Violence Against Women (VAWA)
Chicago Violence Against Women Act Immigration Attorney
Sadly, many women and children in the U.S. live in domestic violence situations. This type of abuse often causes its victims to feel demoralized and powerless to fight for their rights. In situations where there are immigration concerns, domestic violence victims are even less likely to report abuses to authorities for fear of arrest and deportation. The Violence Against Women Act of 1994 (VAWA) was established to provide protection for victims of domestic violence. Under VAWA, the U.S. government takes into account domestic violence situations when applying immigration policies. At Ana M. Mencini & Associates, P.C., our attorney is experienced in applying the provisions of VAWA to assist our clients in obtaining immigration benefits.

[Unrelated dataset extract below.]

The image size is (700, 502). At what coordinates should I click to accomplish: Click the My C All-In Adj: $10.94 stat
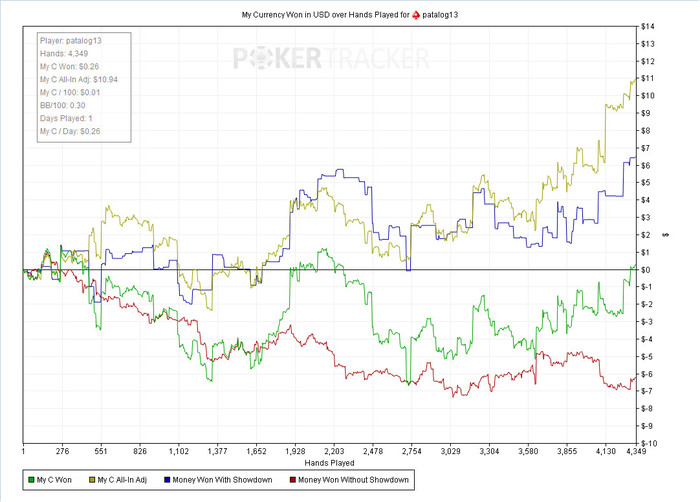click(79, 79)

VAWA Provisions for Immigrants
Many immigrants rely on the sponsorship of spouses or parents to petition for visas. In domestic violence situations, this sponsorship can cause victims additional exploitation. Fortunately, immigrant provisions in VAWA allow abuse victims to self-petition (and/or petition for dependents) for residency. Victims can file for immigration benefits without alerting abusers, thereby freeing them of dependency on their abusers for immigration benefits.
Abuse victims can self-petition even after they have divorced their abuser if they do so within two (2) years of the divorce. At Ana M. Mencini & Associates, P.C., we are familiar with all of the VAWA requirements and are skilled in preparing VAWA petitions. The attorney and staff at our firm will evaluate your situation and help create a compelling and effective petition for residency.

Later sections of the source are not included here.